=== Section Start ===

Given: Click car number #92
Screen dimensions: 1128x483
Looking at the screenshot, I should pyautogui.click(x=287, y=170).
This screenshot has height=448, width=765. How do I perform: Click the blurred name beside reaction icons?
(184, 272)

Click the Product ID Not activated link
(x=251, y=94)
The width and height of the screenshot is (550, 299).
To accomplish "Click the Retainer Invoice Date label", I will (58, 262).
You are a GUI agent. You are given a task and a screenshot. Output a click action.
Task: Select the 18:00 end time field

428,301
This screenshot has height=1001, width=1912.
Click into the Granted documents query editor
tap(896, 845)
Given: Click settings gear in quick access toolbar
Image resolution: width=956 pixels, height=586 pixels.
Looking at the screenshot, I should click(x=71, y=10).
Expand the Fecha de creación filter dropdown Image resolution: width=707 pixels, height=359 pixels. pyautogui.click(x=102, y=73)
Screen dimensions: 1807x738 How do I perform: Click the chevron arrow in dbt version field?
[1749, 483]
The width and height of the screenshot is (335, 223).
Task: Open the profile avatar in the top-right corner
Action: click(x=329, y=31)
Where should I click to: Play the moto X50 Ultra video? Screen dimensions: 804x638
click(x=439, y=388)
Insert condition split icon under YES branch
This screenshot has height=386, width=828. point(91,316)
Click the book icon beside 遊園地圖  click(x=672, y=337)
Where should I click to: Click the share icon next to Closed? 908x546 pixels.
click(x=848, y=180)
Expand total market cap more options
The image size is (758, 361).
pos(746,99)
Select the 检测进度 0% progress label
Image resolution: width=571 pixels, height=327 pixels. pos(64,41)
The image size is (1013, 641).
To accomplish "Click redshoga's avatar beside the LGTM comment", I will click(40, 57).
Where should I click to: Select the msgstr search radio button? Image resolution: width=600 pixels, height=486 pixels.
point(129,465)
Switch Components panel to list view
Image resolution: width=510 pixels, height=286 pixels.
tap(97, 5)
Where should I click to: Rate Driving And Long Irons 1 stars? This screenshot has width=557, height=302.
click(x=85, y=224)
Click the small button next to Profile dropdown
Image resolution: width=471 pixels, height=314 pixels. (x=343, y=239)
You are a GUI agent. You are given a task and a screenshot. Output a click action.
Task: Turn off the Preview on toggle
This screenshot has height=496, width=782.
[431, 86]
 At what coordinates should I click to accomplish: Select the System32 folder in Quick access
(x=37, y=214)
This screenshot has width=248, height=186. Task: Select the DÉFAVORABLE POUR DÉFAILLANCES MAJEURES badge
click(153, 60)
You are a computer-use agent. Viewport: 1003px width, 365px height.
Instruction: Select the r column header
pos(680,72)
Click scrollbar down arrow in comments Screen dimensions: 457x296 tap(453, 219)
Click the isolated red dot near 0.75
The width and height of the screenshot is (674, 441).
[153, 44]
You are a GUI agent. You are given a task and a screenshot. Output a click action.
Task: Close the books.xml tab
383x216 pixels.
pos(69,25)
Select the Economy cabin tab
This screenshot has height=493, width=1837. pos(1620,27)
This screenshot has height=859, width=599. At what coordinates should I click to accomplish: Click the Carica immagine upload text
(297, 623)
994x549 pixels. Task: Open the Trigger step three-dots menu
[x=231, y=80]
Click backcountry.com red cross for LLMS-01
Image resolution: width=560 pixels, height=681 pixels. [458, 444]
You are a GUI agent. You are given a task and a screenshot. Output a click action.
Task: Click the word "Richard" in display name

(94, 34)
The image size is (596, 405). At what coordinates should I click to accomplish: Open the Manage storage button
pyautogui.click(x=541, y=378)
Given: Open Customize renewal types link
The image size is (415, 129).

=== Section End ===

### Your task
Repeat the data in full, keeping each word exactly as it is.

### Response area
Given: Click car number #92
Screen dimensions: 1128x483
Looking at the screenshot, I should pyautogui.click(x=287, y=170).
This screenshot has height=448, width=765. How do I perform: Click the blurred name beside reaction icons?
(184, 272)

Click the Product ID Not activated link
(x=251, y=94)
The width and height of the screenshot is (550, 299).
To accomplish "Click the Retainer Invoice Date label", I will (58, 262).
You are a GUI agent. You are given a task and a screenshot. Output a click action.
Task: Select the 18:00 end time field

428,301
This screenshot has height=1001, width=1912.
Click into the Granted documents query editor
tap(896, 845)
Given: Click settings gear in quick access toolbar
Image resolution: width=956 pixels, height=586 pixels.
Looking at the screenshot, I should click(x=71, y=10).
Expand the Fecha de creación filter dropdown Image resolution: width=707 pixels, height=359 pixels. pyautogui.click(x=102, y=73)
Screen dimensions: 1807x738 How do I perform: Click the chevron arrow in dbt version field?
[1749, 483]
The width and height of the screenshot is (335, 223).
Task: Open the profile avatar in the top-right corner
Action: click(x=329, y=31)
Where should I click to: Play the moto X50 Ultra video? Screen dimensions: 804x638
click(x=439, y=388)
Insert condition split icon under YES branch
This screenshot has height=386, width=828. point(91,316)
Click the book icon beside 遊園地圖  click(x=672, y=337)
Where should I click to: Click the share icon next to Closed? 908x546 pixels.
click(x=848, y=180)
Expand total market cap more options
The image size is (758, 361).
pos(746,99)
Select the 检测进度 0% progress label
Image resolution: width=571 pixels, height=327 pixels. pos(64,41)
The image size is (1013, 641).
To accomplish "Click redshoga's avatar beside the LGTM comment", I will click(40, 57).
Where should I click to: Select the msgstr search radio button? Image resolution: width=600 pixels, height=486 pixels.
point(129,465)
Switch Components panel to list view
Image resolution: width=510 pixels, height=286 pixels.
tap(97, 5)
Where should I click to: Rate Driving And Long Irons 1 stars? This screenshot has width=557, height=302.
click(x=85, y=224)
Click the small button next to Profile dropdown
Image resolution: width=471 pixels, height=314 pixels. (x=343, y=239)
You are a GUI agent. You are given a task and a screenshot. Output a click action.
Task: Turn off the Preview on toggle
This screenshot has height=496, width=782.
[431, 86]
 At what coordinates should I click to accomplish: Select the System32 folder in Quick access
(x=37, y=214)
This screenshot has width=248, height=186. Task: Select the DÉFAVORABLE POUR DÉFAILLANCES MAJEURES badge
click(153, 60)
You are a computer-use agent. Viewport: 1003px width, 365px height.
Instruction: Select the r column header
pos(680,72)
Click scrollbar down arrow in comments Screen dimensions: 457x296 tap(453, 219)
Click the isolated red dot near 0.75
The width and height of the screenshot is (674, 441).
[153, 44]
You are a GUI agent. You are given a task and a screenshot. Output a click action.
Task: Close the books.xml tab
383x216 pixels.
pos(69,25)
Select the Economy cabin tab
This screenshot has height=493, width=1837. pos(1620,27)
This screenshot has height=859, width=599. At what coordinates should I click to accomplish: Click the Carica immagine upload text
(297, 623)
994x549 pixels. Task: Open the Trigger step three-dots menu
[x=231, y=80]
Click backcountry.com red cross for LLMS-01
Image resolution: width=560 pixels, height=681 pixels. [458, 444]
You are a GUI agent. You are given a task and a screenshot. Output a click action.
Task: Click the word "Richard" in display name

(94, 34)
The image size is (596, 405). At what coordinates should I click to accomplish: Open the Manage storage button
pyautogui.click(x=541, y=378)
Given: Open Customize renewal types link
The image size is (415, 129).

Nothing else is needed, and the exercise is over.